Senator Schacht —Who writes the law?

Senator O'CHEE —I missed that interjection, senator.

Senator Schacht —I said, who writes the law?

Senator O'CHEE —Senator Schacht, it worries me who writes the law because you write the law. Senator Schacht has shown himself in this chamber time and time again to be very interested in prescribing the rights of various groups of people and limiting the rights of the Australian population. Do not forget that this government, which comes before us tonight and says, `We are going to champion the cause of religious freedom', was also the government that came before this Senate during the last three years and said, `We are going to protect free speech by banning it'. That is its idea of freedom and protecting the rights of the individual.

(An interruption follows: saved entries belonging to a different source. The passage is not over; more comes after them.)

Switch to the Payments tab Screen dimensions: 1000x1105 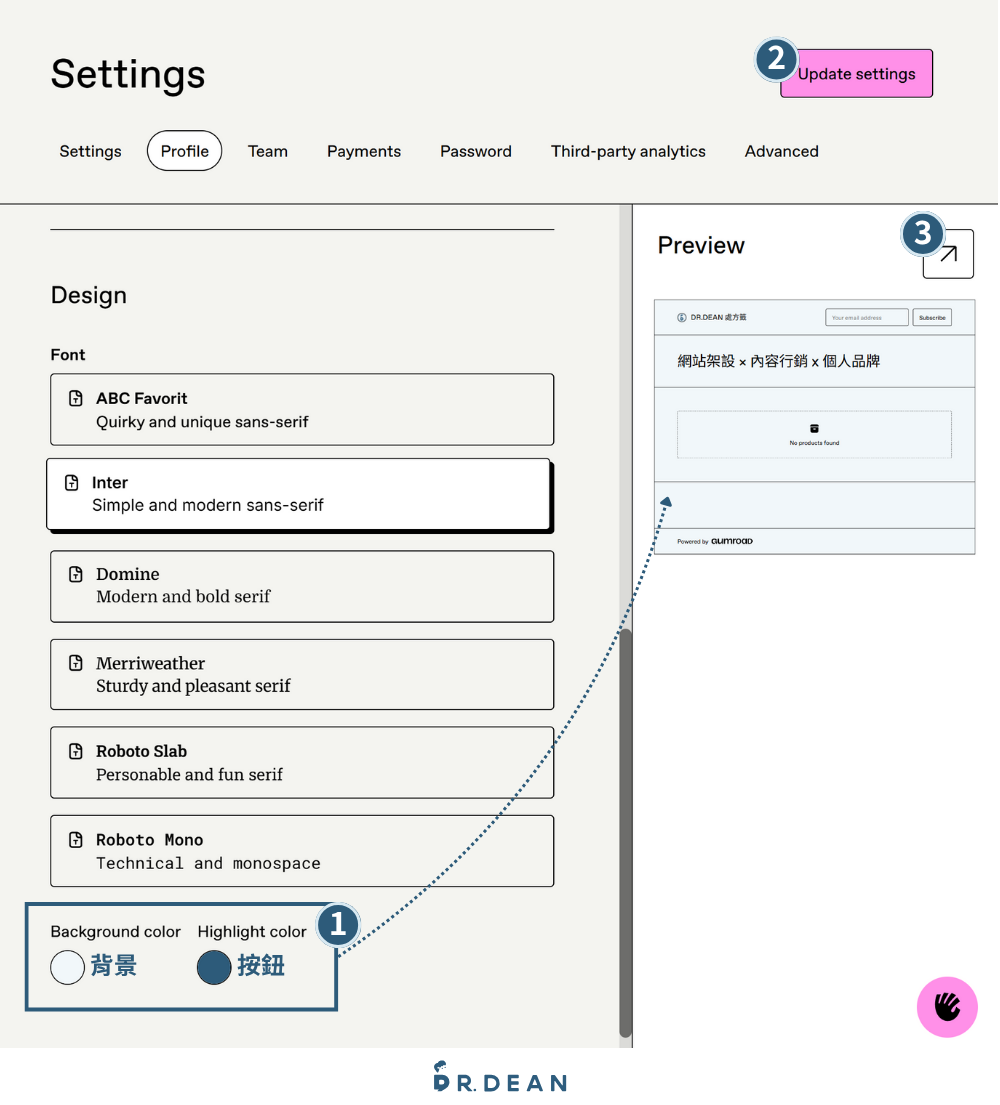click(364, 152)
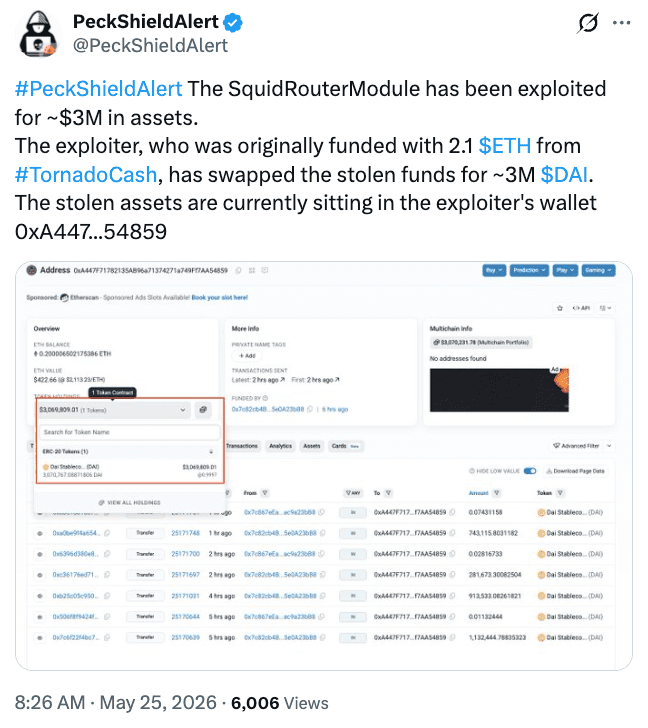648x728 pixels.
Task: Toggle the Hide Low Value switch
Action: click(530, 471)
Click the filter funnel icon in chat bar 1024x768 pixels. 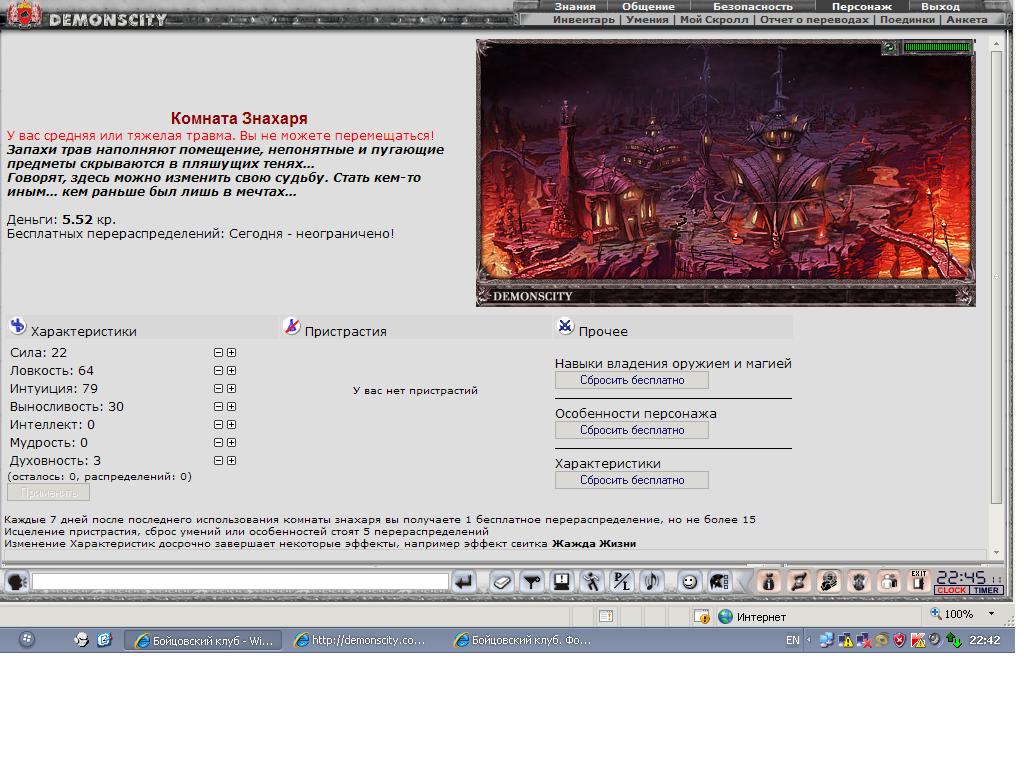[532, 581]
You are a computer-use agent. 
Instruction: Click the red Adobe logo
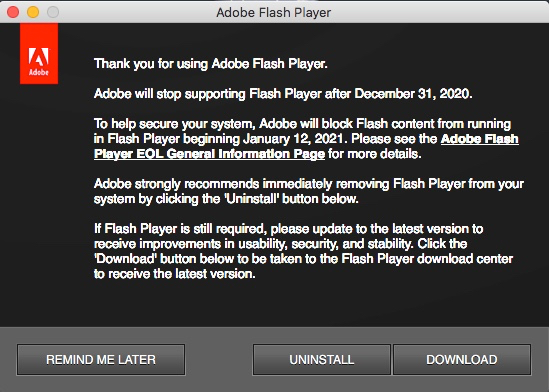39,54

  Yes, I do worry about who writes the law because it is written by people like Senator Schacht. But what Senator Schacht does not understand—and this is the important point—is that when one has a natural law basis for one's freedoms one does not rely on people like Senator Schacht and the Labor Party to write the law. One relies on the essential equality of men and women for those freedoms and rights. I believe very firmly that the position that the National and Liberal parties have arrived at is absolutely correct. As a representative of our ethnic community, I feel that I would be doing those people a grave disservice if I voted in any other way than the way which has been indicated tonight.